The government now plays a central role in corporate profitability. As Washington’s taxpayer-backed spending reaches absurd levels, income inequality becomes a growing systemic risk — and what’s fueling that systemic risk are the too-big-to-fail banks and mega-cap companies intertwined with it.
This isn't just AI; look at SNAP spending at Walmart and how that flows to Tyson or Cargill.
The more taxpayer support a company receives or the more strategically Washington treats a company, the greater its responsibility to society. Right now, CEOs are getting the best of both worlds at the taxpayer’s expense.
It is effectively a new Biden/Trump (and whoever comes next) Peronism, aka welfare-for-the-rich. We found out during the Dot Com and then bank bailouts of 2008, that these leaders will not behave responsibly when the taxpayer is on the hook.

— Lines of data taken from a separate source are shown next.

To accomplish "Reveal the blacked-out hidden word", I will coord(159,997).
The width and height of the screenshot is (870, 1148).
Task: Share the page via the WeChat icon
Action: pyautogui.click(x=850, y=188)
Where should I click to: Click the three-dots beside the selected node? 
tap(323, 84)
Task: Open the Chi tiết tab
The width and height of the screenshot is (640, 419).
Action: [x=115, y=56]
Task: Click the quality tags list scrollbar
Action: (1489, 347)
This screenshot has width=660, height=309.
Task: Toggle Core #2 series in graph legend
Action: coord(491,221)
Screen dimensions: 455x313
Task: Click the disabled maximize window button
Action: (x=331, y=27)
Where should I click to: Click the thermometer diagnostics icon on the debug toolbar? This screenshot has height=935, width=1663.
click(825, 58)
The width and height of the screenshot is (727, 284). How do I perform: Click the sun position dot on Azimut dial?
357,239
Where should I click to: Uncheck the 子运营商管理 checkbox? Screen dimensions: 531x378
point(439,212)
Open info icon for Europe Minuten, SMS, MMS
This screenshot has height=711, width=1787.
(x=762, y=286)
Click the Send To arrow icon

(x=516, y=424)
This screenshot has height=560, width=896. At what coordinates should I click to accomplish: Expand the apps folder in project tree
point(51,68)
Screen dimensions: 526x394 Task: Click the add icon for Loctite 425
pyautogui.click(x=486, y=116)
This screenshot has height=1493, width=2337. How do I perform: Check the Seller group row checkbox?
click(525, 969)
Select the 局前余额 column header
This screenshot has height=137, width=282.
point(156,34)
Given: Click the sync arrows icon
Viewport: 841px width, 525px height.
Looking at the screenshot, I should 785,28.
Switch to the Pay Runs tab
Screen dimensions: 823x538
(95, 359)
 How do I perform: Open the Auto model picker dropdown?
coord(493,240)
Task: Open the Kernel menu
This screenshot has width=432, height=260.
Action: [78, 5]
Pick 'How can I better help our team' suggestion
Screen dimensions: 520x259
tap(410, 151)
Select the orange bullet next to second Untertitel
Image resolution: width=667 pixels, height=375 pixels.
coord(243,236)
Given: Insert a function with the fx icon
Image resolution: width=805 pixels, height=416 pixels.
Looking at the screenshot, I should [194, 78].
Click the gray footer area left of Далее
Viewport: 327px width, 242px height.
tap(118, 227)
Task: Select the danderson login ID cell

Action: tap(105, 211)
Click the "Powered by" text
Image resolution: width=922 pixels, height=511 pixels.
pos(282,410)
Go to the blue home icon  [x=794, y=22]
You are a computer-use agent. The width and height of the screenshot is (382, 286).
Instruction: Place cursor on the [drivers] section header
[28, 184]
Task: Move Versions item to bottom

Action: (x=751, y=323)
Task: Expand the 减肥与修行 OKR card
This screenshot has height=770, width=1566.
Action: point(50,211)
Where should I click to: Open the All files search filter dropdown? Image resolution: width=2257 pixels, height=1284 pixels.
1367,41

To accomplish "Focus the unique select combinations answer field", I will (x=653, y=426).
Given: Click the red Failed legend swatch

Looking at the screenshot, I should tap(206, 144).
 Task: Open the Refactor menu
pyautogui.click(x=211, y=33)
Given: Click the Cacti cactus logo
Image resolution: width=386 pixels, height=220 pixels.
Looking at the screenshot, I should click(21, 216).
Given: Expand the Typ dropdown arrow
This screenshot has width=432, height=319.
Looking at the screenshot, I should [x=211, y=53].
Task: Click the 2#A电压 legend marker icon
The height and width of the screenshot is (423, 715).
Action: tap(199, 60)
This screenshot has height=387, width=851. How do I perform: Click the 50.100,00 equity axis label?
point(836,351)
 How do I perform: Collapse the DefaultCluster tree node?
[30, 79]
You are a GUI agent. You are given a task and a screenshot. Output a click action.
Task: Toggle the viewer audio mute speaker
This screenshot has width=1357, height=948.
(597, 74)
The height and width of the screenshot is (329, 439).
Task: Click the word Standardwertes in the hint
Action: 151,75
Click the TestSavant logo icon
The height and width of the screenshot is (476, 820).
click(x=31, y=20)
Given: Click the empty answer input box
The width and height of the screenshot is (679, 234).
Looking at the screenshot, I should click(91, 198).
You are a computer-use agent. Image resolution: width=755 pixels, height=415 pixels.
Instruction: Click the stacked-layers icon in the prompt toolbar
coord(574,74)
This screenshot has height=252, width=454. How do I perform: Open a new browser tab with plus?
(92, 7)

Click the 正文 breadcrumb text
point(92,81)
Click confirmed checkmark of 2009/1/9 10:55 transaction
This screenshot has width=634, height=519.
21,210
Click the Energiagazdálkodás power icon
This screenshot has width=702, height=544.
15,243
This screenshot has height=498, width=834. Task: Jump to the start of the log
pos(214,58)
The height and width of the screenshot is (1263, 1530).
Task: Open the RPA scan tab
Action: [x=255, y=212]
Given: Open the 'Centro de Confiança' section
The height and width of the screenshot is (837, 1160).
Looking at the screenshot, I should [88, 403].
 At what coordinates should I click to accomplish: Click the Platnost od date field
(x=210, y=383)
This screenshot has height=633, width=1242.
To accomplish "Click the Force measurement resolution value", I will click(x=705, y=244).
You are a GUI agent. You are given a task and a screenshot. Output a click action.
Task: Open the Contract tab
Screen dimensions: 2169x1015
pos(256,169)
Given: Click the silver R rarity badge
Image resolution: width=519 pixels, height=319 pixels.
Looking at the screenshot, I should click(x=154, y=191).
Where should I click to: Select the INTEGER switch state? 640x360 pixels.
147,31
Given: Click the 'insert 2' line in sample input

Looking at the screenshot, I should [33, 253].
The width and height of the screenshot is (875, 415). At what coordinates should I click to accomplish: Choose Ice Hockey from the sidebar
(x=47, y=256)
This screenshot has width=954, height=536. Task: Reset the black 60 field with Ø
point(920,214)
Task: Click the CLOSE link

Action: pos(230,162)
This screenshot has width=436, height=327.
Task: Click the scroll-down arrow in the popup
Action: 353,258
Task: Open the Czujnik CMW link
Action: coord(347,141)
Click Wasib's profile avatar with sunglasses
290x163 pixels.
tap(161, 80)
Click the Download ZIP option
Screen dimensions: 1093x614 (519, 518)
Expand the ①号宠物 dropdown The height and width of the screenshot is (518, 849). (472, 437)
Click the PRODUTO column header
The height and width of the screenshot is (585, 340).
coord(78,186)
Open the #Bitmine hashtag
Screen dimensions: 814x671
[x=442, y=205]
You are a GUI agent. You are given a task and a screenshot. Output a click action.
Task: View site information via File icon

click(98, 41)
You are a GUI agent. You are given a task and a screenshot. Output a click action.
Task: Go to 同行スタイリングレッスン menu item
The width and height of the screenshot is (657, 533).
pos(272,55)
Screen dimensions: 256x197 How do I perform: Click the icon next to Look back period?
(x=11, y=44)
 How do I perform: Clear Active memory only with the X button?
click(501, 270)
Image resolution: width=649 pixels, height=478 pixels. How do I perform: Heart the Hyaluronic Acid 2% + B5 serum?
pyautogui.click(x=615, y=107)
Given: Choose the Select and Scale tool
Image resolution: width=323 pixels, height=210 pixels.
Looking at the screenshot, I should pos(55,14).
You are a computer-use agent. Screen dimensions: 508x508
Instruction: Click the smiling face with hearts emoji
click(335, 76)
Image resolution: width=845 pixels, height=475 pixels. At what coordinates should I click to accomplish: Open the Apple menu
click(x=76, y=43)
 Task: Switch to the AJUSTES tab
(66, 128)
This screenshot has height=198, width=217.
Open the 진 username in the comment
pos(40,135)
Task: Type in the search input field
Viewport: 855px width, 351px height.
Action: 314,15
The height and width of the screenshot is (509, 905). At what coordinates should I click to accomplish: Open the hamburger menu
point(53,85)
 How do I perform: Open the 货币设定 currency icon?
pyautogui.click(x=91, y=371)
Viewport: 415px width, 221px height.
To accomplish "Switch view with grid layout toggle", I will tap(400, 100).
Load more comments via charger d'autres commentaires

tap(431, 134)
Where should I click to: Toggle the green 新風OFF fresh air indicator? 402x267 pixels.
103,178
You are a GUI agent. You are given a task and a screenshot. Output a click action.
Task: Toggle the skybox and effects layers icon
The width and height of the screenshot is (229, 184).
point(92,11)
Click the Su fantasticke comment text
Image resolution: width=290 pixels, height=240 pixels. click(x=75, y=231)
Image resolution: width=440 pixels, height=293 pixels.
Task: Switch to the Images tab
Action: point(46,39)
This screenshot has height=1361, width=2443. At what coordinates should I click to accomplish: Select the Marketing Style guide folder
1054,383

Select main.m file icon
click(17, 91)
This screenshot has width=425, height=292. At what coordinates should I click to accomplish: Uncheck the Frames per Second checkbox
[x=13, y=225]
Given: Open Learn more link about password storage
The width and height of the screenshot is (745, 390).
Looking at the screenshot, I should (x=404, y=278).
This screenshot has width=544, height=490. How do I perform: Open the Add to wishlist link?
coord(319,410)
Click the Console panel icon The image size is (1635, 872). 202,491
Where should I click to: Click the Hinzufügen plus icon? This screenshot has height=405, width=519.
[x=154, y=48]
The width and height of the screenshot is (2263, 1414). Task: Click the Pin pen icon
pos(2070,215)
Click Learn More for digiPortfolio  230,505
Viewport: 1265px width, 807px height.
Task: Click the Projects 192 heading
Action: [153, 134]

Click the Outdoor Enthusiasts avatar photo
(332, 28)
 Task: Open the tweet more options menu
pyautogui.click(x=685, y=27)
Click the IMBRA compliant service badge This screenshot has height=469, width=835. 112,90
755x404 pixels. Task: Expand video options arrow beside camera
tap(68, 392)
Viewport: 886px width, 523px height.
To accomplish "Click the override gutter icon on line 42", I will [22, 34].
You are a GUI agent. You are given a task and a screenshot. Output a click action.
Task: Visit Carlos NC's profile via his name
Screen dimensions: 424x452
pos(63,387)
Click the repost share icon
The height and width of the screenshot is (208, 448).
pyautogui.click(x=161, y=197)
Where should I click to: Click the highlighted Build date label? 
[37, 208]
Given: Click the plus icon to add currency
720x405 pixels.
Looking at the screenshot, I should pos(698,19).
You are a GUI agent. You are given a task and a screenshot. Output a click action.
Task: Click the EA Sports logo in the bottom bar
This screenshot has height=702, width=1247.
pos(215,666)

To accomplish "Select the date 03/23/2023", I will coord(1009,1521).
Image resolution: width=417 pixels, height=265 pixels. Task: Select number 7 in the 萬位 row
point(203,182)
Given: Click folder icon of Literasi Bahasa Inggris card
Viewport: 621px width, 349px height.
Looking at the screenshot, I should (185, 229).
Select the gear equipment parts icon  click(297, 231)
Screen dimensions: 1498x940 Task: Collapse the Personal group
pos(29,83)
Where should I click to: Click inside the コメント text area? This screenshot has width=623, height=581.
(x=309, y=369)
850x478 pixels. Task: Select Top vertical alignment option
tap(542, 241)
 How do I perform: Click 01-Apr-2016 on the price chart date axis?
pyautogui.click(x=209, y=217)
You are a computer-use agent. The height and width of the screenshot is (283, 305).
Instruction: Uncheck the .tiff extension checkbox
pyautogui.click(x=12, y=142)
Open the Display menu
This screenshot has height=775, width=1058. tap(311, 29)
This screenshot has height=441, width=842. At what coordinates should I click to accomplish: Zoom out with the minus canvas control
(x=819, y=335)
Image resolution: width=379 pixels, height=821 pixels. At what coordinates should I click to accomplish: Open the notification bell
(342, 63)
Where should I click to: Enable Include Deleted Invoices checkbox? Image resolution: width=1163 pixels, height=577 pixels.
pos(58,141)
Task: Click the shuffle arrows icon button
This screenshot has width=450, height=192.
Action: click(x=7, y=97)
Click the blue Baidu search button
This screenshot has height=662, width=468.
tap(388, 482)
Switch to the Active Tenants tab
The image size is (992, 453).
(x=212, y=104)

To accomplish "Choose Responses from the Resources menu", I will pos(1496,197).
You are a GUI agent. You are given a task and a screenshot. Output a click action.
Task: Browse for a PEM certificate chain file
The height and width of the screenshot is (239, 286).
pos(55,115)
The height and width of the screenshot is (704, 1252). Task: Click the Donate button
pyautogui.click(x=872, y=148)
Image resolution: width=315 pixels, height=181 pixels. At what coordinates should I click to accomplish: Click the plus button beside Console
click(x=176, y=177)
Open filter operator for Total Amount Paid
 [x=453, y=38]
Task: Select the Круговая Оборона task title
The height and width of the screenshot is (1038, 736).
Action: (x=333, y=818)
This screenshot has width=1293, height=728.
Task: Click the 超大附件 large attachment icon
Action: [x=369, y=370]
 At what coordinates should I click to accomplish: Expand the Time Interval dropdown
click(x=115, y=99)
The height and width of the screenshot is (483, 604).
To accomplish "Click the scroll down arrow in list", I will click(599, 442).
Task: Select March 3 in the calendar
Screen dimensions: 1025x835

Boards will 100% become compromised (no different than a Lukoil or Rosneft) if this model is allowed to flourish.
I apologize if I came off as snarky, but this is the conversation government and financial leaders should be having, yet they are lining their pockets by refusing to do the right thing. We have seen this movie and we know how it ends.
If you tell me we have free markets today as we did in the 1980s, I will know you are lying. A 5% setback in the S&P and we need a rate cut, a single bank failure (SVB) and we need to bail out some of the wealthiest in America. Dennis Kozlowski went to jail for greed after 2001 and the board claimed ignorance. Now the more fantastical and stupid the business proposal (Bitcoin Treasury companies), the more CEOs are rewarded up front (sh*t SPAC companies sponsored by Cantor).
We can admit we need to do the right thing or people can sell me some pretend free market snake oil that we know is dishonest. Unfortunately, we can no longer do both.